Buses eléctricos para La Serena-Coquimbo: el anuncio, la implementación y lo que falta

Alan Sepúlveda & Pía Castillo, Académicos de Administración Pública, Universidad Central Sede Región de Coquimbo.

El 20 de enero de 2026, el Decreto Supremo 84 constituyó el Área Metropolitana La Serena–Coquimbo, la cuarta del país. El 30 de abril, el Gobierno Regional anunció 55 buses eléctricos, tres recorridos y un subsidio cercano a los $5.500 millones. Cien días entre ambas fechas. La pregunta no es si lo anunciado es bueno, ya que lo es, sino por qué un anuncio de esta magnitud tiende a instalarse en el debate público como un cierre, y no como lo que es: el comienzo de una política pública que la región tendrá que sostener durante años.

En nuestra región, el sistema Red opera desde fines de 2024 con 42 buses, dos recorridos y unos 8 mil usuarios diarios, un buen punto de partida. Pero el Área concentra cerca de 450 mil habitantes, y el diagnóstico del propio Gobierno Regional estima que para cobertura plena se requieren 41 servicios, 600 buses y un subsidio anual cercano a 60 mil millones de pesos. Tras el anuncio llegará a 97 unidades, cerca del 16% de la flota requerida. La cifra no descalifica el anuncio, lo dimensiona. El problema no es la insuficiencia, sino la forma en que el avance tiende a presentarse como hito suficiente, dejando el 84% restante fuera de la conversación.

El Decreto 84 no es un gesto simbólico. Constituye el Área Metropolitana bajo el artículo 104 bis de la Ley 19.175, incorporado por la Ley 21.074, y la administra el Gobierno Regional. Contempla además un Consejo Consultivo de Alcaldes, un Plan Maestro de Transporte Urbano Metropolitano (PMTUM) vinculante y un plan integrado de movilidad. Sin embargo, estos instrumentos aún no se han traducido en una activación visible. La metrópolis existe en el decreto; falta construirla en su operación cotidiana.

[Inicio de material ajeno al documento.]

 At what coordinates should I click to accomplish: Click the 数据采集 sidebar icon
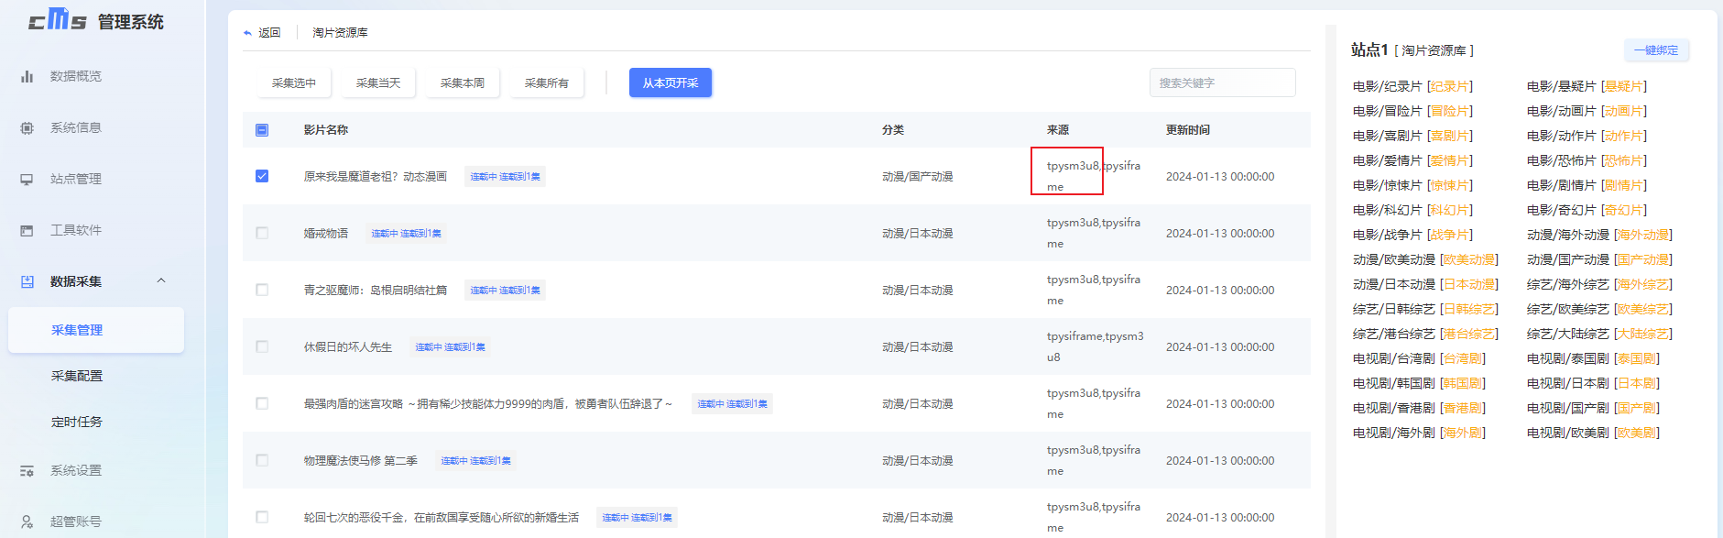coord(27,281)
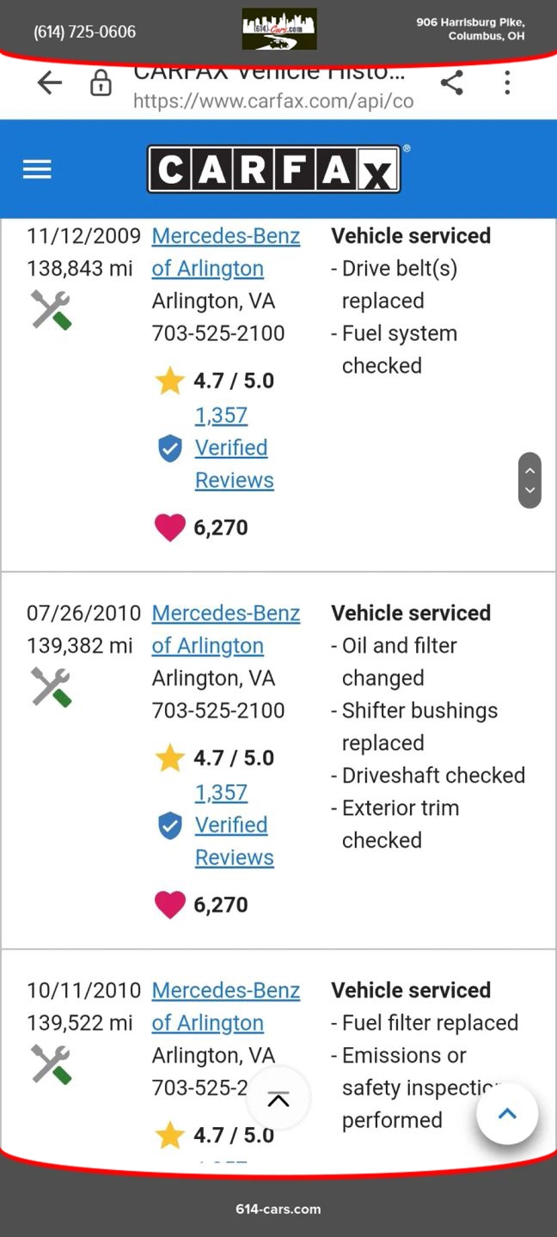Tap the CARFAX logo

pyautogui.click(x=273, y=169)
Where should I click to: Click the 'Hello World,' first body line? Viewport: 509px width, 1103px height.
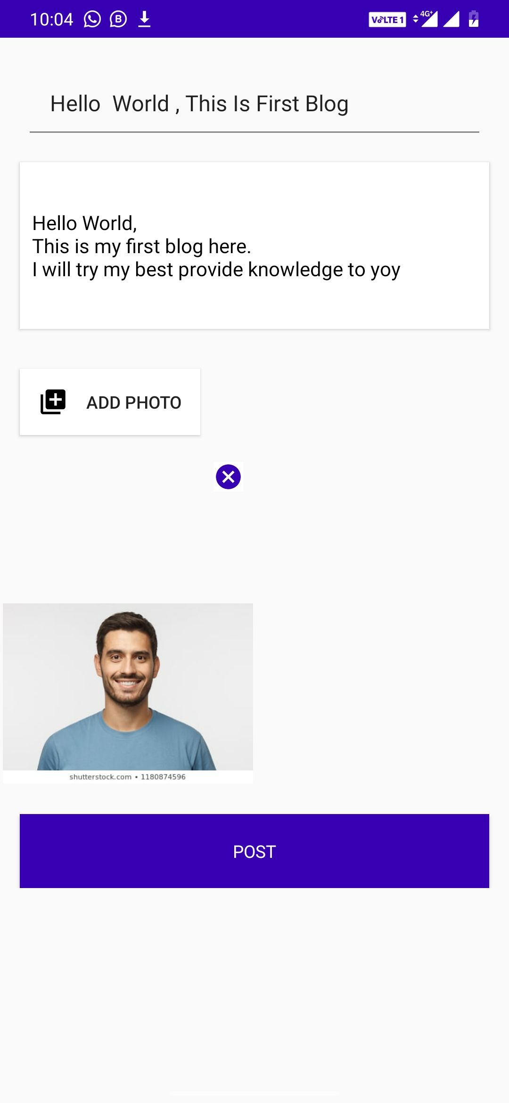[85, 223]
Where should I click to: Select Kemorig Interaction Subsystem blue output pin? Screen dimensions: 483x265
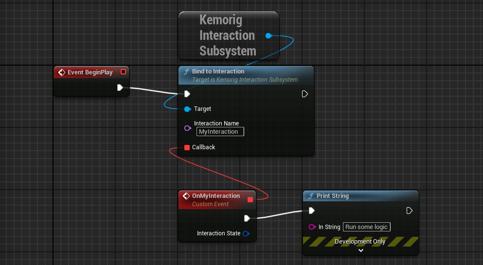coord(268,35)
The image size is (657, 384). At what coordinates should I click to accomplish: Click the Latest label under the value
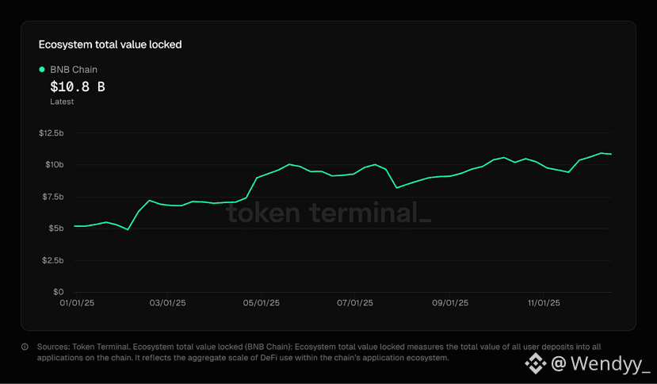62,102
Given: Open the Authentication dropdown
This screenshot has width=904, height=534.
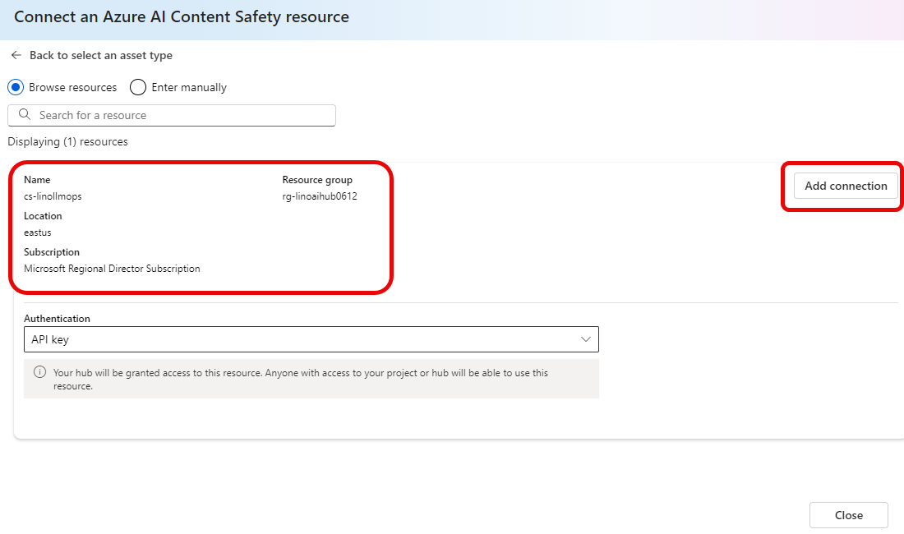Looking at the screenshot, I should coord(311,338).
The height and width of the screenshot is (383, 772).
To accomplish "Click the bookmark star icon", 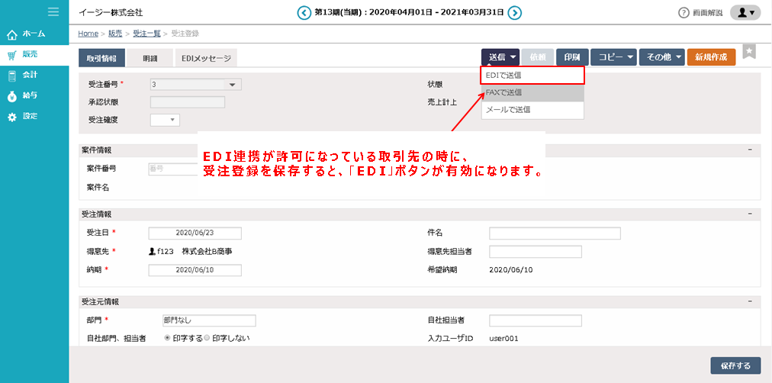I will click(x=749, y=51).
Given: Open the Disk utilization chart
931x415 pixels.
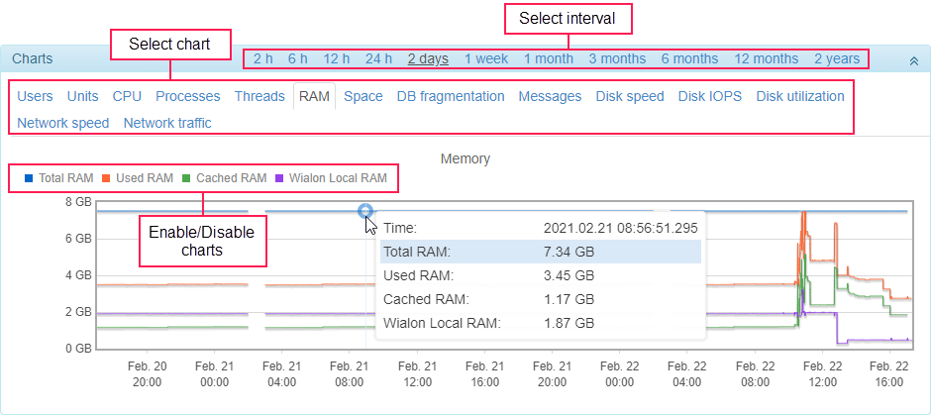Looking at the screenshot, I should coord(800,96).
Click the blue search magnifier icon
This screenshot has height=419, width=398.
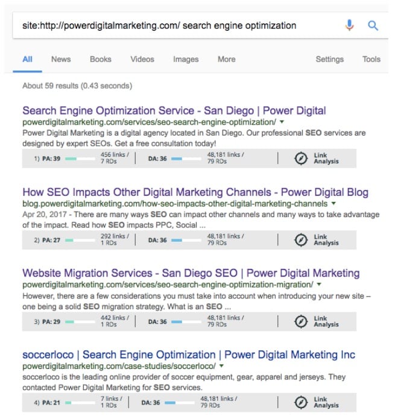pyautogui.click(x=373, y=26)
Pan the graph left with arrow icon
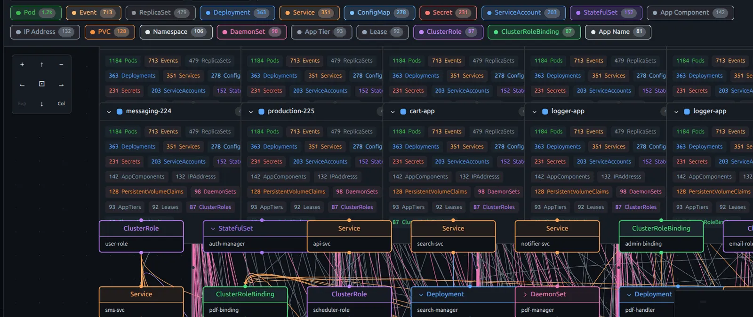Viewport: 753px width, 317px height. coord(22,85)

Aquí aparece la pregunta eludida, cómo se implementa. Una política de transporte no se gana en el anuncio, sino en el contrato, los KPI, la fiscalización y la gobernanza intermunicipal. Cuatro frentes que son el repertorio aprendido de dos décadas de licitaciones chilenas, subsidios sin tope, captura del operador, frecuencias incumplidas y fiscalización débil. Lo que distingue al Gran Santiago del resto del país no es voluntad ni recursos, es capacidad técnica para diseñar, monitorear y sancionar.

Mirar los nuevos trazados revela una jerarquía. El E04, E05 y E06 convergen en tres ejes (universitario, hospitalario, costero) y dejan pendiente el conector directo entre Tierras Blancas y Coquimbo centro. Esa ausencia no es accidente, es jerarquía de prioridades. Y como toda decisión técnica, es revisable. Una metrópolis sin criterio explícito de equidad reproduce, en clave de movilidad, las desigualdades que decía corregir.

De aquí no se desprende un «habría que». La Ley 21.074 ya exige cuatro condiciones. KPI publicados con periodicidad fija; Consejo Consultivo de Alcaldes con función vinculante sobre el PMTUM; encuesta origen-destino actualizada antes de la próxima licitación; y observatorio ciudadano-académico de transporte metropolitano. Ninguna requiere ley nueva ni autorización del nivel central; solo decisión política regional. El Área Metropolitana no se decreta, se construye. Y se construye en cada acto que el Gobierno Regional ejecuta como si ya existiera, o no.